6. Working Structures and methods:
a. One plenary spring meeting of two days every two years in Strasbourg or outside, to be decided by the Bureau and approved by the CDSP. The Council of Europe's budget bears travel and subsistence expenses for one delegate per member state. A Bureau consisting of 10 SP-HM delegates will meet one day before the plenary meeting and separately (autumn) for two days.
Every other year the Bureau will meet in spring for half a day followed by a meeting of one day and a half, to which all SP-HM delegates will be invited at their own expense. The Bureau will meet separately in the autumn for two days.
b. The tasks of the Bureau are the following:
- monitor progress in the implementation of the programme of work,
- deal with urgent questions and take the necessary decisions,
- carry out relevant research work when appropriate,
- prepare the relevant agenda, identify the preparatory work needed and possible follow-up.
c. The Chairperson and the members of the Bureau will be elected for 2 years by the SP-HM plenary.
d. The Bureau will meet in Strasbourg unless the choice of another place can be duly justified.
These terms of reference expire on 31 December 2006
Specific terms of reference of the Committee of Experts on Quality Assurance in Blood Transfusion Services (SP-GS)
1. Name of Committee:
Committee of Experts on Quality Assurance in Blood Transfusion Services (SP-GS)
2. Type of Committee:
Committee of Experts
3. Source of Terms of Reference:
European Health Committee (CDSP)
4. Terms of Reference:
i. Quality Assurance
- to promote quality assurance with the latest developments including the up-dating of the technical Appendix to Recommendation (95) 15 on the preparation, use and quality assurance of blood components.
ii. Transfusion transmitted diseases
- review of their incidence and preventive measures, including the selection of donors.
iii. Microbiological safety
- in blood and blood components,
- in the laboratory,
- new methods, in particular, molecular biology.
iv. Exchange of sera
- to improve proficiency testing.
The Committee will submit its report to the Committee of experts on blood transfusion (SP-HM).
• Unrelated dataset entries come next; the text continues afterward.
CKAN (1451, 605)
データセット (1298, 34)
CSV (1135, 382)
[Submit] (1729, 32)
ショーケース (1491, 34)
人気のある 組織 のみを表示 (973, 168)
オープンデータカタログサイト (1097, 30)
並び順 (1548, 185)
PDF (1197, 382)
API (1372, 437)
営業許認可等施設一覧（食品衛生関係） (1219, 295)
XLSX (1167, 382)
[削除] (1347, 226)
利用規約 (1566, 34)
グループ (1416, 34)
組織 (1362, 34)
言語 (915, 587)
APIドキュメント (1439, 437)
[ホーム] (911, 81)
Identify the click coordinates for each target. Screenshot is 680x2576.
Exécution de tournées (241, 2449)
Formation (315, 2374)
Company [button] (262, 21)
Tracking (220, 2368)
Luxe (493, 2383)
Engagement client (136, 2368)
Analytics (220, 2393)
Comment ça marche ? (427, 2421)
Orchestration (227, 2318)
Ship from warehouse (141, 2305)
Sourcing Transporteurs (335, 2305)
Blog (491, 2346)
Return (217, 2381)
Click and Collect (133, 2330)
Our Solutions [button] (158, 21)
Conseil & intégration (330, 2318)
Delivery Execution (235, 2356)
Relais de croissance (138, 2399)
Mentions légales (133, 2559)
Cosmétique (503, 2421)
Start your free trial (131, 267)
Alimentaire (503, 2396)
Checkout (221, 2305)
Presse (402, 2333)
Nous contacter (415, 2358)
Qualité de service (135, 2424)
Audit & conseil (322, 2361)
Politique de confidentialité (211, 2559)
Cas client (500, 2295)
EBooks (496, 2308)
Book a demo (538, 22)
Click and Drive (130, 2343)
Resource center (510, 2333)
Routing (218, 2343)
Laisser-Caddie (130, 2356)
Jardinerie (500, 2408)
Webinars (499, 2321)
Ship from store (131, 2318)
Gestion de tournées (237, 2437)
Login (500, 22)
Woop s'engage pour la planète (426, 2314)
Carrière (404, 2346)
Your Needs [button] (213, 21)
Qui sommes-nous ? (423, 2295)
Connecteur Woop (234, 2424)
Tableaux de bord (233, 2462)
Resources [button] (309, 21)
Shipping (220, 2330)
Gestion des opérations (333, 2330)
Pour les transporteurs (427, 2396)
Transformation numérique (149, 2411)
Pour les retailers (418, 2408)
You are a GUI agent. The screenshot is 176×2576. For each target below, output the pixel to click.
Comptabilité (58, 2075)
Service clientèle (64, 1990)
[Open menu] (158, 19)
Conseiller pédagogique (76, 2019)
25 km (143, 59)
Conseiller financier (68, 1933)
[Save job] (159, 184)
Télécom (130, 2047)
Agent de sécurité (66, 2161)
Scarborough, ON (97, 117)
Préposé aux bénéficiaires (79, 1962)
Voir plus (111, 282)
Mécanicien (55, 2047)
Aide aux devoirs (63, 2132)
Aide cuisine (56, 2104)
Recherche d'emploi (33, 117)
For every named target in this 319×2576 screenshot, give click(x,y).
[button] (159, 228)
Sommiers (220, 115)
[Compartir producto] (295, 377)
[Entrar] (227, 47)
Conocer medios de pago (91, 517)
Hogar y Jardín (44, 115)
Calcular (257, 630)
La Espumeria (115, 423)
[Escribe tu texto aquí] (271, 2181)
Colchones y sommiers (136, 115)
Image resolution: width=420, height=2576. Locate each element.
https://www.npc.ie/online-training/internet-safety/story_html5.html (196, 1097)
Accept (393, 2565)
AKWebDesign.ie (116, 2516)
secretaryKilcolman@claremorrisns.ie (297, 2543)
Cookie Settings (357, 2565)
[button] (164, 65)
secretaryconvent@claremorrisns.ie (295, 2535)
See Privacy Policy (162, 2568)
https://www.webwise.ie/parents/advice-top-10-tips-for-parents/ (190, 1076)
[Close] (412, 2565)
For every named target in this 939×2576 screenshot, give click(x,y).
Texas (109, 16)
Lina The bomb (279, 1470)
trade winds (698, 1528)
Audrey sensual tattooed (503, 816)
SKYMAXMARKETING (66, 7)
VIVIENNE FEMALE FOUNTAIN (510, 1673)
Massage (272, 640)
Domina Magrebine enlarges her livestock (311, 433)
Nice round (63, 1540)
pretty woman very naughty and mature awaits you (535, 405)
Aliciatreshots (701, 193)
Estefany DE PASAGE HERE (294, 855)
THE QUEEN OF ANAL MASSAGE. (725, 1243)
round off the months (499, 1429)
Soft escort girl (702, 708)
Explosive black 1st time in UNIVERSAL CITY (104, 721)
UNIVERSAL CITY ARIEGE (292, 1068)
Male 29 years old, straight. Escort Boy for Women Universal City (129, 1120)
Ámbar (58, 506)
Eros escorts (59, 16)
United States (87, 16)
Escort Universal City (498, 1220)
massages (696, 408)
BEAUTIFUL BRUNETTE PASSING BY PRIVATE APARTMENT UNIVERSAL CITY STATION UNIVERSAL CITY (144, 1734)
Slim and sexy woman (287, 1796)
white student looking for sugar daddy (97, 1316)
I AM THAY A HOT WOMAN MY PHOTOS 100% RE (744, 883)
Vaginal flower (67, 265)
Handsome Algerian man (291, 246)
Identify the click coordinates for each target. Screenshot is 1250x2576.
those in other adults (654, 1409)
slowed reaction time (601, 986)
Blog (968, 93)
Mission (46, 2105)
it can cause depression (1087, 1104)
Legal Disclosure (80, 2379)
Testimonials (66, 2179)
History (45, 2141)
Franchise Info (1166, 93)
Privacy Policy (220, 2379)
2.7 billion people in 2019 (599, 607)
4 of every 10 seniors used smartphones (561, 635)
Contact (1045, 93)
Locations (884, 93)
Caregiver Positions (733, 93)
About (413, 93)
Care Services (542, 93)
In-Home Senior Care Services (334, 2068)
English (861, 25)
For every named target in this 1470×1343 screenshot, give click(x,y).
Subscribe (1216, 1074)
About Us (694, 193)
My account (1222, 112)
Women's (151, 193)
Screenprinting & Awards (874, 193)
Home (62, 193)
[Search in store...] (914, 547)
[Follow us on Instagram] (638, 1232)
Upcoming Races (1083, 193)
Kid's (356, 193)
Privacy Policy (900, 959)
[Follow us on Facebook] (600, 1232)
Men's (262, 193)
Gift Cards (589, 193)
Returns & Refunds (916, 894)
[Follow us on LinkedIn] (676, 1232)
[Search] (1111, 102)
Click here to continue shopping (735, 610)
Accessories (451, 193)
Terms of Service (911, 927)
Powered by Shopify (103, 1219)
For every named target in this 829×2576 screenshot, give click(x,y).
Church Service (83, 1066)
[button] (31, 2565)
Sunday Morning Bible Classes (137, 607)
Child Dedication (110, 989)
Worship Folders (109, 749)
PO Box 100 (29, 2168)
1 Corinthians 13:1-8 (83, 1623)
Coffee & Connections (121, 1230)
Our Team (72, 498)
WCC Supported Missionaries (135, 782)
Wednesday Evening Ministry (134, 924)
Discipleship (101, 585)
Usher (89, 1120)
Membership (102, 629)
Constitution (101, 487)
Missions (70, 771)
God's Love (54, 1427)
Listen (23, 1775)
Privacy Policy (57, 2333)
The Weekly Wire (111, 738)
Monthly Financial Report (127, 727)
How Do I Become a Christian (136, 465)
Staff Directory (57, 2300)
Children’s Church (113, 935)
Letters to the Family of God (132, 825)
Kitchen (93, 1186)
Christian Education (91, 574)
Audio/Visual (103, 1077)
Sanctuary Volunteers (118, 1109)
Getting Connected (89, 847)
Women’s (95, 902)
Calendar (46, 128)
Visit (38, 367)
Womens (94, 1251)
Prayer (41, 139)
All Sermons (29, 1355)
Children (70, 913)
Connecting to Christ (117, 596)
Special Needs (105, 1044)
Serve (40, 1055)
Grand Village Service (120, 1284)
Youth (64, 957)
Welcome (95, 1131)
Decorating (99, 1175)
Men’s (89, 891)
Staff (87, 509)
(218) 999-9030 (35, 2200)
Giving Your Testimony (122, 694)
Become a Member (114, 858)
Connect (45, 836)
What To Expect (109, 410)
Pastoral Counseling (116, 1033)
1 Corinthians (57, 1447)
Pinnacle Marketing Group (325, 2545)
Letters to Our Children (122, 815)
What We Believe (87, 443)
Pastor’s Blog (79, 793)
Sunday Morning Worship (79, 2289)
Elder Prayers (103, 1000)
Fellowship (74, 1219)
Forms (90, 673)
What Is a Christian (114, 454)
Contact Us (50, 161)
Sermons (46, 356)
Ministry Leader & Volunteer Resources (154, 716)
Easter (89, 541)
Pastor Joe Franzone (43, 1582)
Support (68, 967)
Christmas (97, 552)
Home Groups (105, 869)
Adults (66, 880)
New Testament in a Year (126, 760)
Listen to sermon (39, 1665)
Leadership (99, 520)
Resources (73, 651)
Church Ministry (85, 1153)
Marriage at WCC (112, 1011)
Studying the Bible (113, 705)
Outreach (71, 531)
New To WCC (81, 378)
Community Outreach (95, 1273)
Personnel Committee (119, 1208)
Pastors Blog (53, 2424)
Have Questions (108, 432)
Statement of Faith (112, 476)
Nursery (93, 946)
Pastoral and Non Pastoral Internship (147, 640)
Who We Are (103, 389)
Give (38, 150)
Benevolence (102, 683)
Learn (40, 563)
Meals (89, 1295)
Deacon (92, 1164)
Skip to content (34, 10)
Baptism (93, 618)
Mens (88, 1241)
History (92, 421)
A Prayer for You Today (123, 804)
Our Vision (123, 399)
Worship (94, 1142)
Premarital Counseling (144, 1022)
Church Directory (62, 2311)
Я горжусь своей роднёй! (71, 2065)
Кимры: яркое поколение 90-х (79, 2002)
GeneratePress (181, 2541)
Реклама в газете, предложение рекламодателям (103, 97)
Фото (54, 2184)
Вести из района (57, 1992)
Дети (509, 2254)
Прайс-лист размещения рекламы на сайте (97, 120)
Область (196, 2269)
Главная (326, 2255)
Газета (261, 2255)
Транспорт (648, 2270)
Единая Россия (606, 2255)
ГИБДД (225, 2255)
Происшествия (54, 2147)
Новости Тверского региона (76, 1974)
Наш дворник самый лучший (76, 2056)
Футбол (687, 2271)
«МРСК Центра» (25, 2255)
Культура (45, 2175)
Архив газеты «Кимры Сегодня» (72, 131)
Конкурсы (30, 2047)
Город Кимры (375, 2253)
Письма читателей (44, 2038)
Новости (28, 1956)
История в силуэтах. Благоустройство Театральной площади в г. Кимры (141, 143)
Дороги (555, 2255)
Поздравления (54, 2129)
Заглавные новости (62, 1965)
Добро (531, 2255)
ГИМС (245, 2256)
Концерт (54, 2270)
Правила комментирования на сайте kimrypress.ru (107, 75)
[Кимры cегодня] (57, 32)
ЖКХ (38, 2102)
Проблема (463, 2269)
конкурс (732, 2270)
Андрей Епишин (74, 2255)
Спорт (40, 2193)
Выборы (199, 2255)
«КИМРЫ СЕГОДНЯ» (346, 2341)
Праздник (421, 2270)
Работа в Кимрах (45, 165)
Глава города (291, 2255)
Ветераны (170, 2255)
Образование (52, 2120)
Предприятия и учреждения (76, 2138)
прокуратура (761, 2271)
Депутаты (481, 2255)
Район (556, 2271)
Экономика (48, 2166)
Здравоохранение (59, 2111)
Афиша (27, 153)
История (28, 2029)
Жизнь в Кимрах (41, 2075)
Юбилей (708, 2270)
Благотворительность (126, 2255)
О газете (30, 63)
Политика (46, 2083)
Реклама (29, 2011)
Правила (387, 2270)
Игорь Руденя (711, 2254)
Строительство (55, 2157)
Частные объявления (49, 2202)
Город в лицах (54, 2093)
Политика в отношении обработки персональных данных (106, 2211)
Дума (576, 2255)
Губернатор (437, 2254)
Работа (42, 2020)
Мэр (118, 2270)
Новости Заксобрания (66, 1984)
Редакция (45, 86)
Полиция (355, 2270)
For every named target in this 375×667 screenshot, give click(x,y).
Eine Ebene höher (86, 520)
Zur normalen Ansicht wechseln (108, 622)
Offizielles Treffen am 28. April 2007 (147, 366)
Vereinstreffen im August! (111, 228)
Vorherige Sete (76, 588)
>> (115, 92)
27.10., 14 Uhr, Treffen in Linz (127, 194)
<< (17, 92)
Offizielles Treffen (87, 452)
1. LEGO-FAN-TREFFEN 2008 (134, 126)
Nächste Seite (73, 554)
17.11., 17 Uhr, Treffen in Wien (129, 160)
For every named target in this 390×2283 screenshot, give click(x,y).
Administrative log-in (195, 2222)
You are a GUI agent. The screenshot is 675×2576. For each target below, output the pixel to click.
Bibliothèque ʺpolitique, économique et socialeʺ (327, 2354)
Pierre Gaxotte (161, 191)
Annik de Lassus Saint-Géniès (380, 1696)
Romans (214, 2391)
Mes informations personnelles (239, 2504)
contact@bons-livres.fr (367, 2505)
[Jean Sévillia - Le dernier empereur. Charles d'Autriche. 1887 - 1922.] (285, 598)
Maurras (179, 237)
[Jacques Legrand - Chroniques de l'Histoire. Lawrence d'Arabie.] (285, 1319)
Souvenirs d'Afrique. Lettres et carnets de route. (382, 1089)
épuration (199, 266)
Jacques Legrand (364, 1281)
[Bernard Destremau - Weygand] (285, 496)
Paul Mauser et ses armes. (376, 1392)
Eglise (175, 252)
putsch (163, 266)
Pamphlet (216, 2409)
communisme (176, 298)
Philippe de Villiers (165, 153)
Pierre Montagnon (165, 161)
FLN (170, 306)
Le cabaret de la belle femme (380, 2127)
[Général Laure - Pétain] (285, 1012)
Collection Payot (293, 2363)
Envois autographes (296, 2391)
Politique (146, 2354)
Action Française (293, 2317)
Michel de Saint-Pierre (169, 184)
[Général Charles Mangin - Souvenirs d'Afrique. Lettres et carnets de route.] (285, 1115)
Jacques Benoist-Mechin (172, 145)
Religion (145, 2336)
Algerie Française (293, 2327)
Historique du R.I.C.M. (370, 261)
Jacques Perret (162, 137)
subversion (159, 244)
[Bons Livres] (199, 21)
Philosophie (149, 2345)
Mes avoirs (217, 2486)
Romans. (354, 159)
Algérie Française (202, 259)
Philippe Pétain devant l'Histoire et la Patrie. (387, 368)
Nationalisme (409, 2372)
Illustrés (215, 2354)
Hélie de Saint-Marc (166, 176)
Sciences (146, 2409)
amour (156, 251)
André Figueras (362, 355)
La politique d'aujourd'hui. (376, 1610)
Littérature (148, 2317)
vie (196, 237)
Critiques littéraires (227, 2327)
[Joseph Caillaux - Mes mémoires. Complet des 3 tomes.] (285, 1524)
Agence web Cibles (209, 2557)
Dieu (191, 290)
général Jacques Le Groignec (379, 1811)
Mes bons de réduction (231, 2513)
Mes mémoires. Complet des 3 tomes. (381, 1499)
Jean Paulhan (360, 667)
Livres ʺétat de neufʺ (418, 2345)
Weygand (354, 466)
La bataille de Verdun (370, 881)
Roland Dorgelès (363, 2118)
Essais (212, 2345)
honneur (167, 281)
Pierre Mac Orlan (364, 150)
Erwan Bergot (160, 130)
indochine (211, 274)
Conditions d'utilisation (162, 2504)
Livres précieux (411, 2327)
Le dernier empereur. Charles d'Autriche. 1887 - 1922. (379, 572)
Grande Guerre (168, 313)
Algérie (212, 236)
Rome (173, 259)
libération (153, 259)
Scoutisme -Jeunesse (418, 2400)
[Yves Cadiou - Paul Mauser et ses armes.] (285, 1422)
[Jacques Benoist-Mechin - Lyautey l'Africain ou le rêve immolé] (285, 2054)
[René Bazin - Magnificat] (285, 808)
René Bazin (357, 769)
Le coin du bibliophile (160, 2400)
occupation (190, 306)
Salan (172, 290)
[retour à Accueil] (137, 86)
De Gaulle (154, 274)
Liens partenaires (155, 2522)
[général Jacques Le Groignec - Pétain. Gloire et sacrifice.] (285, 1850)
5. Membership of the Committee:
a. The Council of Europe's budget bears travelling and subsistence expenses for one expert per state from:
Belgium, Denmark, France, Germany, Hungary, Italy, Poland, Spain, Sweden, and United Kingdom.
All other member states are invited to send one expert each at their own expense.
b. Qualifications desirable in members: specialists in the fields covered by the terms of reference, working within the framework of a national and/or regional transfusion centre. Terms in office should not exceed three years, unless otherwise decided by the National Health Authorities.
c. The following states or organisations may send representatives, without the right to vote or defrayal of expenses, to the meeting of the Committee:
Australia, Canada, Holy See, Israel, Japan, Mexico, New Zealand, United States of America, European Commission, World Health Organisation (WHO), International Federation of Red Cross and Red Crescent Societies, International Society of Blood Transfusion (ISBT).
6. Working Structures and Methods:
One meeting of 4 days every year.
These terms of reference expire on 31 December 2006.